At colleges and universities nationwide, e-mail has made professors much more approachable. But many say it has made them too accessible, erasing boundaries that traditionally kept students at a healthy distance.
He quotes professors at big universities -- Syracuse, William and Mary, Georgetown, UC Davis, MIT -- who are distressed that students turn to them for information, directions, and advice. The Times, not surprisingly, found a way to make this a story about fear – the fear that professors have of offending the students who will be evaluating them.
I am glad to report that the professors quoted in the story who are from small teaching colleges saw these informal email communications as a teaching opportunity. An Amherst professor saw it as feedback about blind spots in his course, while a Pomona teacher took it as a chance to teach etiquette and power relations in communication.
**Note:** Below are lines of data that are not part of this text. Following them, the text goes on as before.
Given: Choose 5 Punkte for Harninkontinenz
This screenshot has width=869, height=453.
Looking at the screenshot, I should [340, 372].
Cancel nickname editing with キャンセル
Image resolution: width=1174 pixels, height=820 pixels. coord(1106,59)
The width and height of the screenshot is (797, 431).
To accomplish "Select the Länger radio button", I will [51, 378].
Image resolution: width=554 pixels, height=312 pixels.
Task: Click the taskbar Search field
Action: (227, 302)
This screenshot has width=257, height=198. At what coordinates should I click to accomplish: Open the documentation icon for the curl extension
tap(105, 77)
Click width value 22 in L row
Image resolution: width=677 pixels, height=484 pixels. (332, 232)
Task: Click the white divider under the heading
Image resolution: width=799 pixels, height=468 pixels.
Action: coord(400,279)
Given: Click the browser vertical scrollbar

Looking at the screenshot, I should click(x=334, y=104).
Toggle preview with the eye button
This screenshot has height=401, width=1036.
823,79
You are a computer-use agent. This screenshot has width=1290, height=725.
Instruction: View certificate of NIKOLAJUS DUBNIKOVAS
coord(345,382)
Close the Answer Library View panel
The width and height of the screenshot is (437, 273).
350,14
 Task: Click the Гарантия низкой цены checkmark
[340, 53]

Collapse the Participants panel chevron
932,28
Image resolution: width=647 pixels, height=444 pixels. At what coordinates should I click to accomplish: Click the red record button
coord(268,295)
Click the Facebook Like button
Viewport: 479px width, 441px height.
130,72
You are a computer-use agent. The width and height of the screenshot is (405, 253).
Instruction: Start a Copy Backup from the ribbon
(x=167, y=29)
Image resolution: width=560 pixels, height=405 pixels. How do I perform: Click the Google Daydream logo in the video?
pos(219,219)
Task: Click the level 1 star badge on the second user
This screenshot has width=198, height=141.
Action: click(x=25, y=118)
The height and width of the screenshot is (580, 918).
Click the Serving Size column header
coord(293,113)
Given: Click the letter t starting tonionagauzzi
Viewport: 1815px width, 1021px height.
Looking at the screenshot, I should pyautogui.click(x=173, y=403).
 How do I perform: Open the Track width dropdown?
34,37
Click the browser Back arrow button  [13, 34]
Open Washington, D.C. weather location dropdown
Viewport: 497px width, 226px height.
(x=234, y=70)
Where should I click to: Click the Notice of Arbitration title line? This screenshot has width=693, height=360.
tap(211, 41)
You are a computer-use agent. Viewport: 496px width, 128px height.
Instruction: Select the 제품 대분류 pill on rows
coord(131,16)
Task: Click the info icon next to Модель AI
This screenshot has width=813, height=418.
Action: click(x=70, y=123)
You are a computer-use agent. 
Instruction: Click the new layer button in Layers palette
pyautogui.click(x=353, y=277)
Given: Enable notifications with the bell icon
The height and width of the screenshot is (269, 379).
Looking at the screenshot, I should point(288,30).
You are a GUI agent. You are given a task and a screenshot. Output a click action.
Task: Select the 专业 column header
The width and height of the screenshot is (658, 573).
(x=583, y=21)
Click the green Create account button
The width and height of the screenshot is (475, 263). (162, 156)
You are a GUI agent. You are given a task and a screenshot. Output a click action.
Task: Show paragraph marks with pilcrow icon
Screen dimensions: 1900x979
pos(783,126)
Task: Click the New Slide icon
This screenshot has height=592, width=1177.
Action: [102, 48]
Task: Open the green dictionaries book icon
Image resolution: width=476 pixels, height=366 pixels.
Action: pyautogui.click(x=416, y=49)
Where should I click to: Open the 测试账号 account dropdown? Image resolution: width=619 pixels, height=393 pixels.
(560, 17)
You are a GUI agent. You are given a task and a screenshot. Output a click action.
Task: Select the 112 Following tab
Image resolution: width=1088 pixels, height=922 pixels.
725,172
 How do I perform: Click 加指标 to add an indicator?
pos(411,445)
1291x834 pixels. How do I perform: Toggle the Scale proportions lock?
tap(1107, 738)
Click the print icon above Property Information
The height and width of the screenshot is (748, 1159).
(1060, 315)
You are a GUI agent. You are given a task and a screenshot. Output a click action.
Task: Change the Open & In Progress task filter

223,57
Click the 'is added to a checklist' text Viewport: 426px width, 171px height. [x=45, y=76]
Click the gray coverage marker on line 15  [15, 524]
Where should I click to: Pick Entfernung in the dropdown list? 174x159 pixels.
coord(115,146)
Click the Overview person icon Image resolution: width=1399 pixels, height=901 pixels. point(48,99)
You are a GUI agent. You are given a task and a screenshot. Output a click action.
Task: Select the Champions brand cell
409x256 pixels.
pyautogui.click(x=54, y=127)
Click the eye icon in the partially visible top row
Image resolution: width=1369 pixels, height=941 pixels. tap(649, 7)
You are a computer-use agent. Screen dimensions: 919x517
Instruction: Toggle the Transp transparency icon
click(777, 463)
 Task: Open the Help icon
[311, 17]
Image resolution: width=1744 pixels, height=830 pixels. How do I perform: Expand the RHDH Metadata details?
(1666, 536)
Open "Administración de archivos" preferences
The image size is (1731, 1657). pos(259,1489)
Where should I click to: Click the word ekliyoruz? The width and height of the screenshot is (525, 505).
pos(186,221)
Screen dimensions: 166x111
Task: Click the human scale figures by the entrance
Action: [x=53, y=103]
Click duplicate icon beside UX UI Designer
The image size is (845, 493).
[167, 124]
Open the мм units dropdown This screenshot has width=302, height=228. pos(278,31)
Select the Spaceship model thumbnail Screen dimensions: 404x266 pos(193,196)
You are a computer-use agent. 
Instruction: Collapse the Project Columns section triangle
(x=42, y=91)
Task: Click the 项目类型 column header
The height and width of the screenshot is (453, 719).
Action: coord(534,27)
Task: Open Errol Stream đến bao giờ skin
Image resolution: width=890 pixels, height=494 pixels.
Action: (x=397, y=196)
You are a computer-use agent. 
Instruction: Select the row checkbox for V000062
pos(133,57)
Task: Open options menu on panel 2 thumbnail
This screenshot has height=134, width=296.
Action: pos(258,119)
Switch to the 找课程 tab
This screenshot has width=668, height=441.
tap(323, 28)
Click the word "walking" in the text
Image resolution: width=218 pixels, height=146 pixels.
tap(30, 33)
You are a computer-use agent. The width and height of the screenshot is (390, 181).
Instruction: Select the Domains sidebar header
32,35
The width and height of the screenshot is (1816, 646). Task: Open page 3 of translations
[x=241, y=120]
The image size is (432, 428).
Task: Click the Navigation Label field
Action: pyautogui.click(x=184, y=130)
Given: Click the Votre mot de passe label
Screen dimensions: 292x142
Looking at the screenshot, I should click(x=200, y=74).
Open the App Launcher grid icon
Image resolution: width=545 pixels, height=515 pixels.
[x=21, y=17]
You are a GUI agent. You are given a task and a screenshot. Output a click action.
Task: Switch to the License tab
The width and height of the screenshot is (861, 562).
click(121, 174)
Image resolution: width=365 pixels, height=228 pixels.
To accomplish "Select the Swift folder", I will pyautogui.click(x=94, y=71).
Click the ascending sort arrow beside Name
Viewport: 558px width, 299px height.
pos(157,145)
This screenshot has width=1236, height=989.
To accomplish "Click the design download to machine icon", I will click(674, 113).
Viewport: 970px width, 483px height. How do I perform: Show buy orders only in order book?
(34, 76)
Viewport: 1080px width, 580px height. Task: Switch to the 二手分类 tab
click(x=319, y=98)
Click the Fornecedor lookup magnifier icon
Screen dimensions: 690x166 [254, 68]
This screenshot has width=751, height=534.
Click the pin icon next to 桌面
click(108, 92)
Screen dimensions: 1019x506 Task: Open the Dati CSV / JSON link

What this story says to me is that this generation of students relate to their professors in the same close and informal way that they relate to their parents. Many people have noted that the current Millennial generation of young people have close relations with their parents – much closer than was the norm for the Gen Xers and Baby Boomers who are now their professors. Students today do write emails at all hours asking and telling things that the "never trust anyone over 30" generation would not have dreamed of sending to their teachers. I do not think that this means students today are pushy consumers.
Students today are trusting children. We teachers should honor, serve, and teach to that trust.